Então o Senhor teve contato com ex-internos? Alguns ainda viviam aqui?
(Sr. Domingos) Sim. Mas aconteceu que em 69, quando os caras chegaram e falaram: -
Escuta, podem ir embora, não precisa ficar mais aqui. Aqui a maioria deles foram
embora, por ter uma condição social um pouco mais alta. Aqui tinha engenheiros, até
um dono de um entreposto de café... Nos outros Sanatórios, afastados, quando falaram
isso eles disseram: - Quando eu era jovem, tinha uma pinta insensível, vocês me
puseram aqui, agora eu vou ficar. Os que não morreram estão até hoje. Agora nesse
Sanatório (Padre Bento) não. E outra coisa, eles tinham uma força política imensa, com
o apoio da Caixa Beneficente, eram bem organizados e sabiam usar a política. Eles
conseguiram reservar alas para o atendimento deles, mas essas alas foram diminuindo
porque não tinha necessidade, eles brigaram, até que um dia se reuniram e o diretor
disse que seria porta aberta, pra comunidade toda, mas eles teriam prioridade.
117
Eles tinham o apoio de uma deputada, a D. Conceição da Costa Neves. O Sr. sabe a
importância dela aqui?
(Sr. Domingos) Exatamente. Os hansenianos também votavam, e você sabe que político
quer voto, né? Então eles traziam aqui deputados, vereadores, porque eles sabiam que
quem decidia as coisas era o governador, com o apoio da Assembleia.
E a Pérgola, o Sr. conhece a sua história?
(Sr. Domingos) A Pérgola é interessante, ela liga nada a lugar nenhum. Aí um dia eu
perguntei para um senhor, que veio pra cá jovem, esse do entreposto de café, e ele me
disse que existem duas versões.
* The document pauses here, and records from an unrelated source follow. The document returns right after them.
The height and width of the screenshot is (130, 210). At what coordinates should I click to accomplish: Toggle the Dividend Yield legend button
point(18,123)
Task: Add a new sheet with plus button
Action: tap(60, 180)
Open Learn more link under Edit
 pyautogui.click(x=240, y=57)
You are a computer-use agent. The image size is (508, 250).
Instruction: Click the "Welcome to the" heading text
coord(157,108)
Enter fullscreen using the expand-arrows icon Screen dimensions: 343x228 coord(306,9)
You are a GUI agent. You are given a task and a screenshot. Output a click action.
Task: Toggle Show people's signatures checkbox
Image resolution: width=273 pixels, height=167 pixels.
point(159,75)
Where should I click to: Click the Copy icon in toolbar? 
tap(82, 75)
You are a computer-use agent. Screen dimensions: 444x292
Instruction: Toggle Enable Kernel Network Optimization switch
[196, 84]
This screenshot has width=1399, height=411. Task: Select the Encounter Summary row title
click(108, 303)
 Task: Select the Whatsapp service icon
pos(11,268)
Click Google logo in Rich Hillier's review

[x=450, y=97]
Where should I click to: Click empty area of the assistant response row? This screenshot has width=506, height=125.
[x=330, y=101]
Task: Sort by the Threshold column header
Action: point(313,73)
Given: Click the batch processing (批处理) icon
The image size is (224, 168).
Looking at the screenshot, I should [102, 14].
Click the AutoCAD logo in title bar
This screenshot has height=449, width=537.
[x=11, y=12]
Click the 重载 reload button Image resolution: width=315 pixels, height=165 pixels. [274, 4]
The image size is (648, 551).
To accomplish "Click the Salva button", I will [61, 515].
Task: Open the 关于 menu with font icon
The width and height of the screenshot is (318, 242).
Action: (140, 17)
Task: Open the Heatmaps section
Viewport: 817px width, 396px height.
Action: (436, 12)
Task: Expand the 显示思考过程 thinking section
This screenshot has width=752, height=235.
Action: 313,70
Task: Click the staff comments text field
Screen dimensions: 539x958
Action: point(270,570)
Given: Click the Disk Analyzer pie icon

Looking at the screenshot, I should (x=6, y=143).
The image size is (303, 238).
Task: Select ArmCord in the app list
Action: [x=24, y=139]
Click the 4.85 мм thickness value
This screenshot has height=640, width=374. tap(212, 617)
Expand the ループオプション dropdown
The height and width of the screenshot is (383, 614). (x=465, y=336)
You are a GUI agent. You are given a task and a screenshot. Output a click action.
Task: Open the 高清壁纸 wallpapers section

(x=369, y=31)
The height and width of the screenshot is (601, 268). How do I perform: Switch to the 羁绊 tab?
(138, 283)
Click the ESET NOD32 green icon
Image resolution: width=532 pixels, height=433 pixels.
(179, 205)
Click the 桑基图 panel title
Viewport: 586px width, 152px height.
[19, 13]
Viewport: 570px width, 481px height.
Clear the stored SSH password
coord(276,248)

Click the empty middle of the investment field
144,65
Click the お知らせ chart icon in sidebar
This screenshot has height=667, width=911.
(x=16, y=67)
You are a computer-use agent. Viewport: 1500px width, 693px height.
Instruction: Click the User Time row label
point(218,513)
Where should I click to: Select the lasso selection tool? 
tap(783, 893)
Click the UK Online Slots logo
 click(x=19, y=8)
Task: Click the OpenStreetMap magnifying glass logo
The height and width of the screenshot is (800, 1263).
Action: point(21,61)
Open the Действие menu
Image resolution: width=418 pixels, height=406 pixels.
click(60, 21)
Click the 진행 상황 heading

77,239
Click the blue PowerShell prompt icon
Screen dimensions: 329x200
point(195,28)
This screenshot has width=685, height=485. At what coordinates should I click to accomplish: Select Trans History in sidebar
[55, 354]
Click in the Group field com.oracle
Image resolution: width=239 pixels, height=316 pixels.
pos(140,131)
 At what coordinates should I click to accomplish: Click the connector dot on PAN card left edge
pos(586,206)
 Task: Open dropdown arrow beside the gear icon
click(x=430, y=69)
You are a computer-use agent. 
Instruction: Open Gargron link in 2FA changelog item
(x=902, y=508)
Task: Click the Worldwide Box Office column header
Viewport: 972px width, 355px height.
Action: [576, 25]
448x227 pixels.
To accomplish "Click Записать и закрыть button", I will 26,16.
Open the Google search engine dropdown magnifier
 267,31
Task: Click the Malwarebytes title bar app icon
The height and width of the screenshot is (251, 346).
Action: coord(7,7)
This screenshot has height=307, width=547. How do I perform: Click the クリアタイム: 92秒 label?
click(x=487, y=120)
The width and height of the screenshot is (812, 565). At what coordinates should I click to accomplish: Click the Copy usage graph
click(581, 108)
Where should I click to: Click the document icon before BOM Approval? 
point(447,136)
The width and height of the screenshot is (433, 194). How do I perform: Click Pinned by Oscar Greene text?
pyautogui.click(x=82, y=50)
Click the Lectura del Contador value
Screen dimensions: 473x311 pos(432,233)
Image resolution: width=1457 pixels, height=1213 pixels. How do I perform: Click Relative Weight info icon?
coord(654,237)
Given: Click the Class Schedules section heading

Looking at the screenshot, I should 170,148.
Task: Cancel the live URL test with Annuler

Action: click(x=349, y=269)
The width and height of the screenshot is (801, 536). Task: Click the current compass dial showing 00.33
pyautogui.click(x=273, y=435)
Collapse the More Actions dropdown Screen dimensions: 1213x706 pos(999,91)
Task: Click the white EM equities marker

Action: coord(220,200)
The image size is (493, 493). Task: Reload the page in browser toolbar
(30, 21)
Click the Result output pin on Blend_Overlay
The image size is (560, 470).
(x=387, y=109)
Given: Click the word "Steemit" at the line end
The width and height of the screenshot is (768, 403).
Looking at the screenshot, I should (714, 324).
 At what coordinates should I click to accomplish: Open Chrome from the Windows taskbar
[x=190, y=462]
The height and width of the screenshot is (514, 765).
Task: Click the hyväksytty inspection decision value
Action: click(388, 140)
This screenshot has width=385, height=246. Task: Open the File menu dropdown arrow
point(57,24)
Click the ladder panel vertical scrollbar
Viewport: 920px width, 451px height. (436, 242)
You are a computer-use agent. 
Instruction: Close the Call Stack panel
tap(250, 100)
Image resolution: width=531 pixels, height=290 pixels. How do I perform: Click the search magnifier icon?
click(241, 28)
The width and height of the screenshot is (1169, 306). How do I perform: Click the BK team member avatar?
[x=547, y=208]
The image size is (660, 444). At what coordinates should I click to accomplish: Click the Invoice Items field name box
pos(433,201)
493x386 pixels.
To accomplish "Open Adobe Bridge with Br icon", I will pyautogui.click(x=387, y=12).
A primeira é a de que os doentes ficavam la dentro e os
visitantes fora, mas isso aí não bate. A outra, que me convenceu mais, é porque aqui
tinham crianças hansenianas, moços hansenianos, moças hansenianas, e eles
namoravam. Agora imagina isso aqui, com 20 alqueires, pro diretor fiscalizar isso, olha
a responsabilidade do diretor. Então eles concentraram o namoro nessa Pérgola. Então
isso me convenceu mais.
Então não funcionou como parlatório?
(Sr. Domingos) Não. Quando quiseram fazer um parlatório aqui, eles destruíram.